### Task material

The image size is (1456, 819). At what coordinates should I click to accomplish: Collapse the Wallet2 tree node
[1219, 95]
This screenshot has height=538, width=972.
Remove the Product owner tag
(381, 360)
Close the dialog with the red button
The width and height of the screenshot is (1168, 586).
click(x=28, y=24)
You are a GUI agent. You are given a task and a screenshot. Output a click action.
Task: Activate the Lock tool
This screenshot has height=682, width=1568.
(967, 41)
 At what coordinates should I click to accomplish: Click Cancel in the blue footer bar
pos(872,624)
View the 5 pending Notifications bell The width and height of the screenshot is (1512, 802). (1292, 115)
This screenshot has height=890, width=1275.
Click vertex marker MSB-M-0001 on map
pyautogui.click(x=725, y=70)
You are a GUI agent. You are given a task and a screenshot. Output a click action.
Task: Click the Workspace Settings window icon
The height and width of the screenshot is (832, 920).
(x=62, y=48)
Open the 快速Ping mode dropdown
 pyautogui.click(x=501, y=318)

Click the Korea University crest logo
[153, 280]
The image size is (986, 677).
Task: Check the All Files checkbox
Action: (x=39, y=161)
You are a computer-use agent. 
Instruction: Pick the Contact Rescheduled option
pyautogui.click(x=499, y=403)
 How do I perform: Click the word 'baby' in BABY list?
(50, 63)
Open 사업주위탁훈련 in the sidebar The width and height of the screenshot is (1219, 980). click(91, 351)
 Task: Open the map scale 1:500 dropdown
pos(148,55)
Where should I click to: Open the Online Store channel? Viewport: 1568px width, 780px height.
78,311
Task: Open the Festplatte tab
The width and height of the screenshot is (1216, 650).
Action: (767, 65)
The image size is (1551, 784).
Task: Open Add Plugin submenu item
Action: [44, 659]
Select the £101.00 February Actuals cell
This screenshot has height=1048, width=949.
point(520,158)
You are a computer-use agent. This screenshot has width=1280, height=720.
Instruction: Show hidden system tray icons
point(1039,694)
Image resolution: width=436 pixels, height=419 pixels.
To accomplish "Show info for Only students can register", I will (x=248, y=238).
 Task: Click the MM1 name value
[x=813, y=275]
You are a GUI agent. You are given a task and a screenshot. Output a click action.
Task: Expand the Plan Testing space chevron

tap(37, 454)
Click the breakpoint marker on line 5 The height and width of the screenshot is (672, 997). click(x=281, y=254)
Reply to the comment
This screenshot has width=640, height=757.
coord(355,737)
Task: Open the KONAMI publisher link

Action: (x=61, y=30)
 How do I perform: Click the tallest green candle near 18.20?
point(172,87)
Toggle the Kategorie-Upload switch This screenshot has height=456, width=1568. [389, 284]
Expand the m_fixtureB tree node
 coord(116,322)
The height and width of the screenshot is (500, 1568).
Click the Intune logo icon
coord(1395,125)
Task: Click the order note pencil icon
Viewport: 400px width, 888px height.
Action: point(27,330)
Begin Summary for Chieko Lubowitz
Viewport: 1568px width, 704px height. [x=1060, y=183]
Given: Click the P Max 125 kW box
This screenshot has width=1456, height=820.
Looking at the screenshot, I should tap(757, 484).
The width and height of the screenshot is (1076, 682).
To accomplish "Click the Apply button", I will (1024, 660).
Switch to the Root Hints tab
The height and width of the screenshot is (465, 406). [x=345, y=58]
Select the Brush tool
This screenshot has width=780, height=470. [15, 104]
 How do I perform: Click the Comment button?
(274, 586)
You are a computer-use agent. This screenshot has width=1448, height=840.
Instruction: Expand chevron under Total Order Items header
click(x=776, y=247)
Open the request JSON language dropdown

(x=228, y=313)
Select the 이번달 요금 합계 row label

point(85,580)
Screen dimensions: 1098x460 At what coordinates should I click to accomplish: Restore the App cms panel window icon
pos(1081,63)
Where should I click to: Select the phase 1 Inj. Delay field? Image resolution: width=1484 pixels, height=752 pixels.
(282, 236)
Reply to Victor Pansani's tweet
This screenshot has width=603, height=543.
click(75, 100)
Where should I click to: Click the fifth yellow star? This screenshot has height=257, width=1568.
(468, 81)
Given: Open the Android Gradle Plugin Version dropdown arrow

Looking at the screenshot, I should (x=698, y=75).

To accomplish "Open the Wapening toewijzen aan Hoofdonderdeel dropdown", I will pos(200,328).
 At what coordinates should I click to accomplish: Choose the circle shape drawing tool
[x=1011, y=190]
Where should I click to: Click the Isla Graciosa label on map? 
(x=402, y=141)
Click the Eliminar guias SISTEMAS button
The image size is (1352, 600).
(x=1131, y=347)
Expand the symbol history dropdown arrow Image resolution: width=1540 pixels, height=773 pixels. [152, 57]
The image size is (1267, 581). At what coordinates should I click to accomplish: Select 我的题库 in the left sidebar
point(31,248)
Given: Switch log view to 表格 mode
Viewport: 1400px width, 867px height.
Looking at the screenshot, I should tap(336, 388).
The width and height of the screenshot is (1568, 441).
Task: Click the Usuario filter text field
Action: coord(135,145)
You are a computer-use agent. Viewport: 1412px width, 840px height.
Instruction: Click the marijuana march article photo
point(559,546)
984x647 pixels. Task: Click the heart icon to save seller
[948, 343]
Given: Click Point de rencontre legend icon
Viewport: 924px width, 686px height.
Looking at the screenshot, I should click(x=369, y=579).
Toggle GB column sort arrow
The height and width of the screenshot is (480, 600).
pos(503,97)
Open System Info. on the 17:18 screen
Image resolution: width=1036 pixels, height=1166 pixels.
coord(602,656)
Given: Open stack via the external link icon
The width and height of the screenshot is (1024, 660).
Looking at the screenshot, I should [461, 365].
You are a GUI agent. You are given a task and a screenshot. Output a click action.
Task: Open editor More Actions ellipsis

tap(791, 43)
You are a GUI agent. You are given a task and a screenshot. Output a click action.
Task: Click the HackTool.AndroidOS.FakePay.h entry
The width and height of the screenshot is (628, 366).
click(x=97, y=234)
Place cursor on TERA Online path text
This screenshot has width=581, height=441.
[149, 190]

### What is required
Output every line of the listing above as a numbered list, leaving out the blank lines.

### Response
1. The image size is (1456, 819). At what coordinates should I click to accomplish: Collapse the Wallet2 tree node
2. [1219, 95]
3. This screenshot has height=538, width=972.
4. Remove the Product owner tag
5. (381, 360)
6. Close the dialog with the red button
7. The width and height of the screenshot is (1168, 586).
8. click(x=28, y=24)
9. You are a GUI agent. You are given a task and a screenshot. Output a click action.
10. Task: Activate the Lock tool
11. This screenshot has height=682, width=1568.
12. (967, 41)
13.  At what coordinates should I click to accomplish: Click Cancel in the blue footer bar
14. pos(872,624)
15. View the 5 pending Notifications bell The width and height of the screenshot is (1512, 802). (1292, 115)
16. This screenshot has height=890, width=1275.
17. Click vertex marker MSB-M-0001 on map
18. pyautogui.click(x=725, y=70)
19. You are a GUI agent. You are given a task and a screenshot. Output a click action.
20. Task: Click the Workspace Settings window icon
21. The height and width of the screenshot is (832, 920).
22. (x=62, y=48)
23. Open the 快速Ping mode dropdown
24.  pyautogui.click(x=501, y=318)
25. Click the Korea University crest logo
26. [153, 280]
27. The image size is (986, 677).
28. Task: Check the All Files checkbox
29. Action: (x=39, y=161)
30. You are a computer-use agent. 
31. Instruction: Pick the Contact Rescheduled option
32. pyautogui.click(x=499, y=403)
33.  How do I perform: Click the word 'baby' in BABY list?
34. (50, 63)
35. Open 사업주위탁훈련 in the sidebar The width and height of the screenshot is (1219, 980). click(91, 351)
36.  Task: Open the map scale 1:500 dropdown
37. pos(148,55)
38. Where should I click to: Open the Online Store channel? Viewport: 1568px width, 780px height.
39. 78,311
40. Task: Open the Festplatte tab
41. The width and height of the screenshot is (1216, 650).
42. Action: (767, 65)
43. The image size is (1551, 784).
44. Task: Open Add Plugin submenu item
45. Action: [44, 659]
46. Select the £101.00 February Actuals cell
47. This screenshot has height=1048, width=949.
48. point(520,158)
49. You are a computer-use agent. This screenshot has width=1280, height=720.
50. Instruction: Show hidden system tray icons
51. point(1039,694)
52. Image resolution: width=436 pixels, height=419 pixels.
53. To accomplish "Show info for Only students can register", I will (x=248, y=238).
54.  Task: Click the MM1 name value
55. [x=813, y=275]
56. You are a GUI agent. You are given a task and a screenshot. Output a click action.
57. Task: Expand the Plan Testing space chevron
58. tap(37, 454)
59. Click the breakpoint marker on line 5 The height and width of the screenshot is (672, 997). click(x=281, y=254)
60. Reply to the comment
61. This screenshot has width=640, height=757.
62. coord(355,737)
63. Task: Open the KONAMI publisher link
64. Action: (x=61, y=30)
65.  How do I perform: Click the tallest green candle near 18.20?
66. point(172,87)
67. Toggle the Kategorie-Upload switch This screenshot has height=456, width=1568. [389, 284]
68. Expand the m_fixtureB tree node
69.  coord(116,322)
70. The height and width of the screenshot is (500, 1568).
71. Click the Intune logo icon
72. coord(1395,125)
73. Task: Click the order note pencil icon
74. Viewport: 400px width, 888px height.
75. Action: point(27,330)
76. Begin Summary for Chieko Lubowitz
77. Viewport: 1568px width, 704px height. [x=1060, y=183]
78. Given: Click the P Max 125 kW box
79. This screenshot has width=1456, height=820.
80. Looking at the screenshot, I should tap(757, 484).
81. The width and height of the screenshot is (1076, 682).
82. To accomplish "Click the Apply button", I will (1024, 660).
83. Switch to the Root Hints tab
84. The height and width of the screenshot is (465, 406). [x=345, y=58]
85. Select the Brush tool
86. This screenshot has width=780, height=470. [15, 104]
87.  How do I perform: Click the Comment button?
88. (274, 586)
89. You are a computer-use agent. This screenshot has width=1448, height=840.
90. Instruction: Expand chevron under Total Order Items header
91. click(x=776, y=247)
92. Open the request JSON language dropdown
93. (x=228, y=313)
94. Select the 이번달 요금 합계 row label
95. point(85,580)
96. Screen dimensions: 1098x460 At what coordinates should I click to accomplish: Restore the App cms panel window icon
97. pos(1081,63)
98. Where should I click to: Select the phase 1 Inj. Delay field? Image resolution: width=1484 pixels, height=752 pixels.
99. (282, 236)
100. Reply to Victor Pansani's tweet
101. This screenshot has width=603, height=543.
102. click(75, 100)
103. Where should I click to: Click the fifth yellow star? This screenshot has height=257, width=1568.
104. (468, 81)
105. Given: Open the Android Gradle Plugin Version dropdown arrow
106. Looking at the screenshot, I should (x=698, y=75).
107. To accomplish "Open the Wapening toewijzen aan Hoofdonderdeel dropdown", I will pos(200,328).
108.  At what coordinates should I click to accomplish: Choose the circle shape drawing tool
109. [x=1011, y=190]
110. Where should I click to: Click the Isla Graciosa label on map? 
111. (x=402, y=141)
112. Click the Eliminar guias SISTEMAS button
113. The image size is (1352, 600).
114. (x=1131, y=347)
115. Expand the symbol history dropdown arrow Image resolution: width=1540 pixels, height=773 pixels. [152, 57]
116. The image size is (1267, 581). At what coordinates should I click to accomplish: Select 我的题库 in the left sidebar
117. point(31,248)
118. Given: Switch log view to 表格 mode
119. Viewport: 1400px width, 867px height.
120. Looking at the screenshot, I should tap(336, 388).
121. The width and height of the screenshot is (1568, 441).
122. Task: Click the Usuario filter text field
123. Action: coord(135,145)
124. You are a computer-use agent. Viewport: 1412px width, 840px height.
125. Instruction: Click the marijuana march article photo
126. point(559,546)
127. 984x647 pixels. Task: Click the heart icon to save seller
128. [948, 343]
129. Given: Click Point de rencontre legend icon
130. Viewport: 924px width, 686px height.
131. Looking at the screenshot, I should click(x=369, y=579).
132. Toggle GB column sort arrow
133. The height and width of the screenshot is (480, 600).
134. pos(503,97)
135. Open System Info. on the 17:18 screen
136. Image resolution: width=1036 pixels, height=1166 pixels.
137. coord(602,656)
138. Given: Open stack via the external link icon
139. The width and height of the screenshot is (1024, 660).
140. Looking at the screenshot, I should [461, 365].
141. You are a GUI agent. You are given a task and a screenshot. Output a click action.
142. Task: Open editor More Actions ellipsis
143. tap(791, 43)
144. You are a GUI agent. You are given a task and a screenshot. Output a click action.
145. Task: Click the HackTool.AndroidOS.FakePay.h entry
146. The width and height of the screenshot is (628, 366).
147. click(x=97, y=234)
148. Place cursor on TERA Online path text
149. This screenshot has width=581, height=441.
150. [149, 190]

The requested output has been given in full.